John, several folks have already suggested nfsstats -h. But you already know what clients are the problem. Here is what I suggest:
On each client, use lsof to find the processes with open NFS files. This reports on NFS files owned by user quentin, and excludes program binaries and directories:
lsof -N -a -u quentin | grep -vE 'txt|cwd'
For each process, stop it with `kill -STOP <pid>' If the load decreases you may have found your culprit.
Did the contents of the NFS traffic offer any hints? i.e. file ownership, file contents, etc?
Here's another method. I've used it on standalone machines with local disk, but it should work anyway.
First get a copy of the Adrian Cockcroft "porsche" book, Sun Performance and Tuning, Volume 2. Go to page 189. I imagine this stuff is in a Sunworld online paper, but I don't know where.
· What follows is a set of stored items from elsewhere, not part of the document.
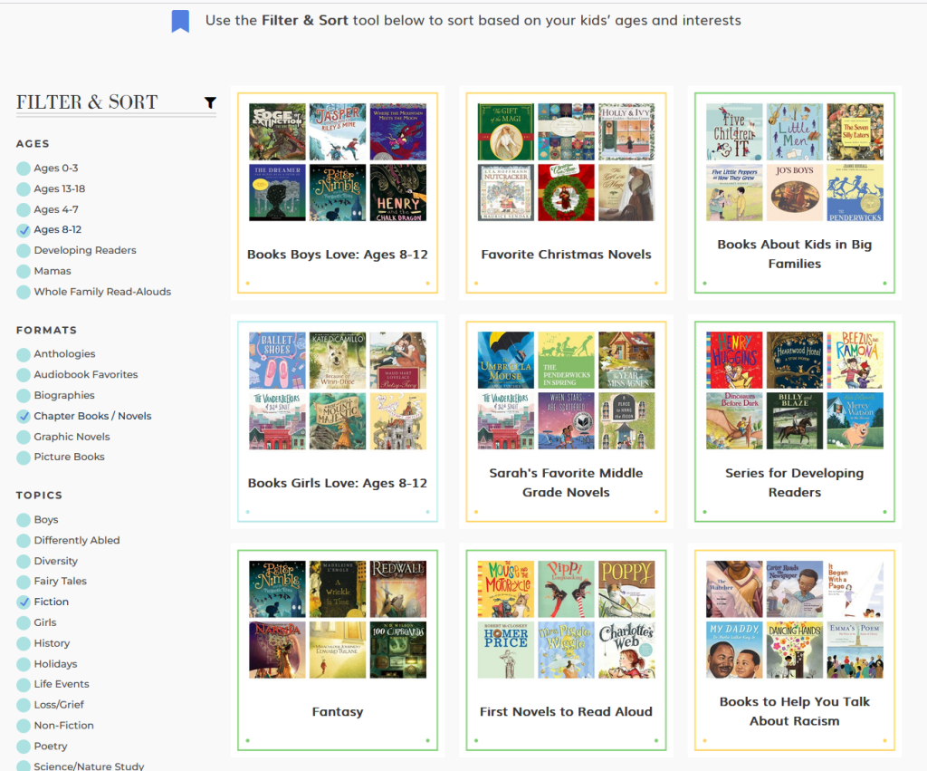The height and width of the screenshot is (771, 927).
Task: Expand the Filter & Sort heading
Action: [x=87, y=102]
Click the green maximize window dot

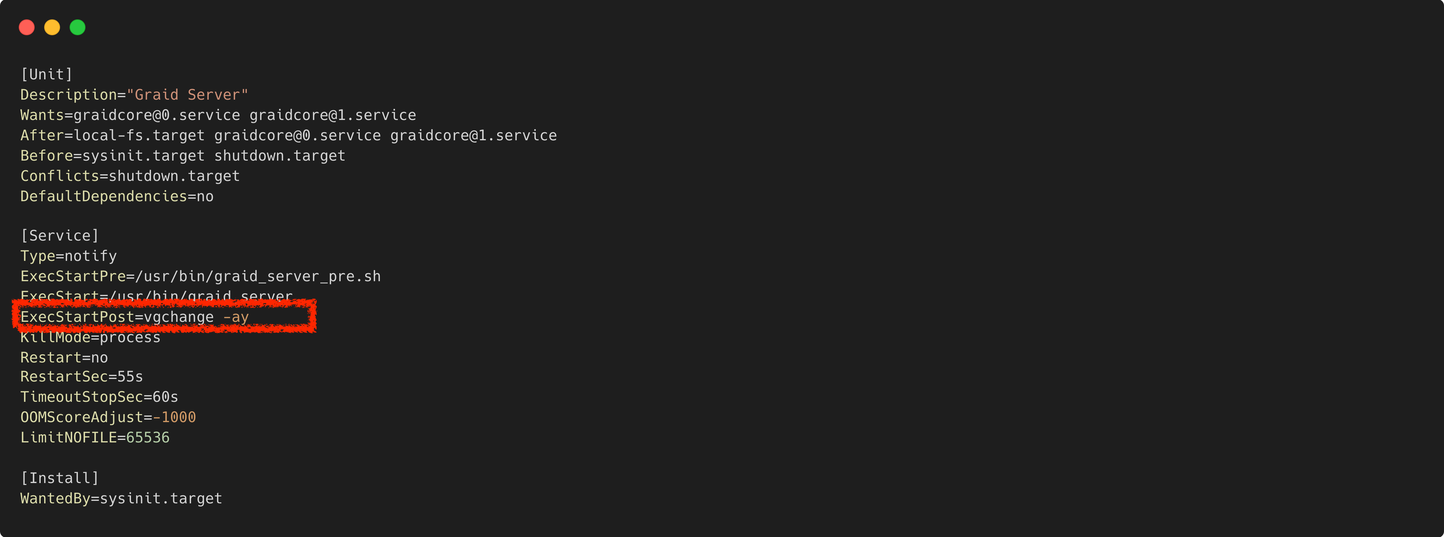(x=77, y=27)
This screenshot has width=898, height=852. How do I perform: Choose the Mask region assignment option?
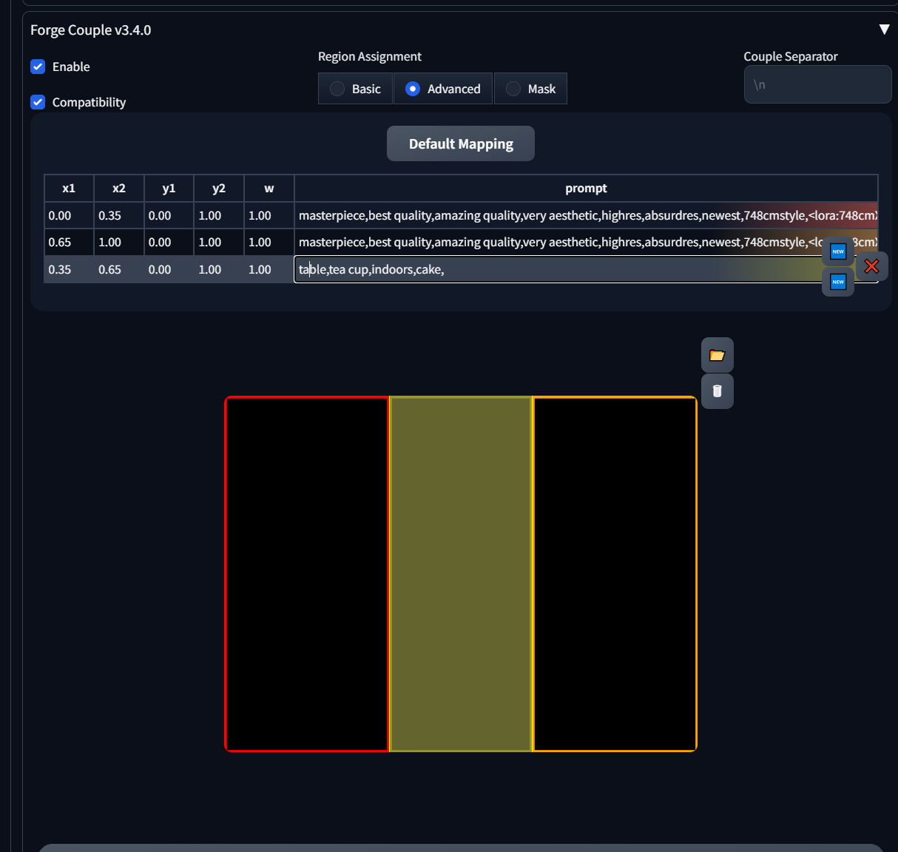click(x=530, y=89)
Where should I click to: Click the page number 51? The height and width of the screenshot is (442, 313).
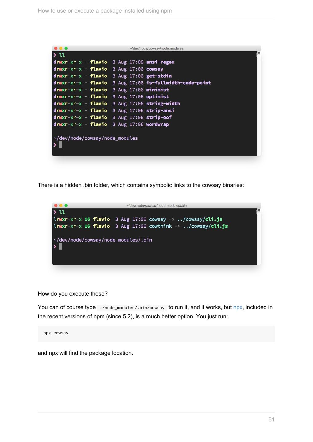(x=271, y=420)
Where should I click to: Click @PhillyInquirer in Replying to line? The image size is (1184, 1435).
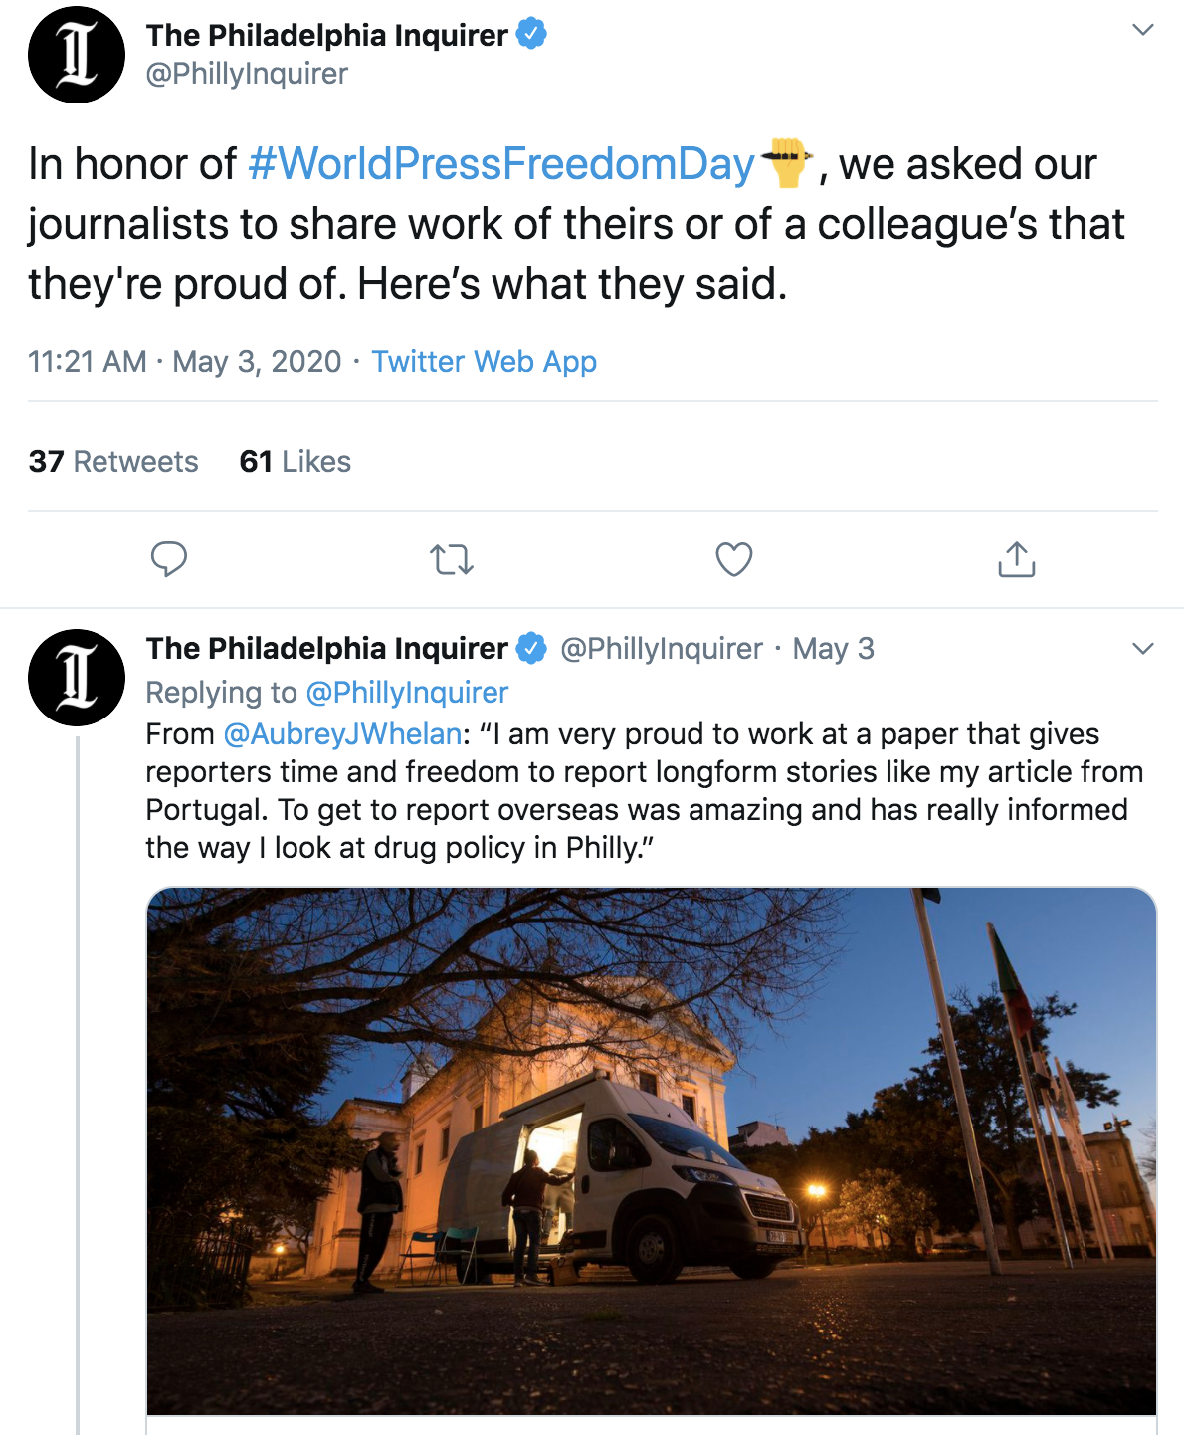[407, 692]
That page details how to use 'prex' on a Solaris 2.x system to record all I/O through the system for a few seconds. You record it to a buffer, dump the buffer, then extract the info. I then whipped up a perl program to read the extracted info and sort it by PID.
I'll usually get a nice histogram with one or two processes being I/O hogs and the rest much lower. I then know where to look. :-)
This is a general process that would work with any I/O, but it could be filtered to see only NFS or local disks, I'm sure.
I don't know of a more general solution, or one for other than Solaris machines.